DATASET ENTRIES =
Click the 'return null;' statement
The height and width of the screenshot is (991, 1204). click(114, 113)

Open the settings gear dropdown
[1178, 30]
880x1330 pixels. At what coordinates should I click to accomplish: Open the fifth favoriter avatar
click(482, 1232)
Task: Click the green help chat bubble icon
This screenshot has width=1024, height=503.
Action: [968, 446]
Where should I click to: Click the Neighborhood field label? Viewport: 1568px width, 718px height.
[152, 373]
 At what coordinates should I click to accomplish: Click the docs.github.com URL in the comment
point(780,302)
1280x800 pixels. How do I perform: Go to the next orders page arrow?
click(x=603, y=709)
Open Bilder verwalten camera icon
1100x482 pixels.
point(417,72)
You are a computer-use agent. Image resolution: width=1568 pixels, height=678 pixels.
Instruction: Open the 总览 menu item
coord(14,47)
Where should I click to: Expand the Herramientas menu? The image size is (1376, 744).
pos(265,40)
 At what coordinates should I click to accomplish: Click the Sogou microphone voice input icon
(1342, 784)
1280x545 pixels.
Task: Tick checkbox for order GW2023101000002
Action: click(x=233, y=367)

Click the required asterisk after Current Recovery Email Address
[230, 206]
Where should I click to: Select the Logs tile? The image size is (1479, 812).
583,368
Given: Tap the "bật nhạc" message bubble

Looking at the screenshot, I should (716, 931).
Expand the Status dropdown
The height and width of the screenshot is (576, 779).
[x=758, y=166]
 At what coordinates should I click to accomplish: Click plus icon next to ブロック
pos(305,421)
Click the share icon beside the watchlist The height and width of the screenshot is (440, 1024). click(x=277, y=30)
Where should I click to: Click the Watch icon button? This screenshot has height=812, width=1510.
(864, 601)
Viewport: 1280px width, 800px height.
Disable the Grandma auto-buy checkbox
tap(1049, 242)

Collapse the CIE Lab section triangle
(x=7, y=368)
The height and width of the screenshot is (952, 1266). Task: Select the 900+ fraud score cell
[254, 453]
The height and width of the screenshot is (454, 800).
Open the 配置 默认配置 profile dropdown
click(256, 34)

EXERCISE BRIEF =
Can you copy all of the items above, reproducing each line without any change?

CORRECT OUTPUT =
Click the 'return null;' statement
The height and width of the screenshot is (991, 1204). click(114, 113)

Open the settings gear dropdown
[1178, 30]
880x1330 pixels. At what coordinates should I click to accomplish: Open the fifth favoriter avatar
click(482, 1232)
Task: Click the green help chat bubble icon
This screenshot has width=1024, height=503.
Action: [968, 446]
Where should I click to: Click the Neighborhood field label? Viewport: 1568px width, 718px height.
[152, 373]
 At what coordinates should I click to accomplish: Click the docs.github.com URL in the comment
point(780,302)
1280x800 pixels. How do I perform: Go to the next orders page arrow?
click(x=603, y=709)
Open Bilder verwalten camera icon
1100x482 pixels.
point(417,72)
You are a computer-use agent. Image resolution: width=1568 pixels, height=678 pixels.
Instruction: Open the 总览 menu item
coord(14,47)
Where should I click to: Expand the Herramientas menu? The image size is (1376, 744).
pos(265,40)
 At what coordinates should I click to accomplish: Click the Sogou microphone voice input icon
(1342, 784)
1280x545 pixels.
Task: Tick checkbox for order GW2023101000002
Action: click(x=233, y=367)

Click the required asterisk after Current Recovery Email Address
[230, 206]
Where should I click to: Select the Logs tile? The image size is (1479, 812).
583,368
Given: Tap the "bật nhạc" message bubble

Looking at the screenshot, I should (716, 931).
Expand the Status dropdown
The height and width of the screenshot is (576, 779).
[x=758, y=166]
 At what coordinates should I click to accomplish: Click plus icon next to ブロック
pos(305,421)
Click the share icon beside the watchlist The height and width of the screenshot is (440, 1024). click(x=277, y=30)
Where should I click to: Click the Watch icon button? This screenshot has height=812, width=1510.
(864, 601)
Viewport: 1280px width, 800px height.
Disable the Grandma auto-buy checkbox
tap(1049, 242)

Collapse the CIE Lab section triangle
(x=7, y=368)
The height and width of the screenshot is (952, 1266). Task: Select the 900+ fraud score cell
[254, 453]
The height and width of the screenshot is (454, 800).
Open the 配置 默认配置 profile dropdown
click(256, 34)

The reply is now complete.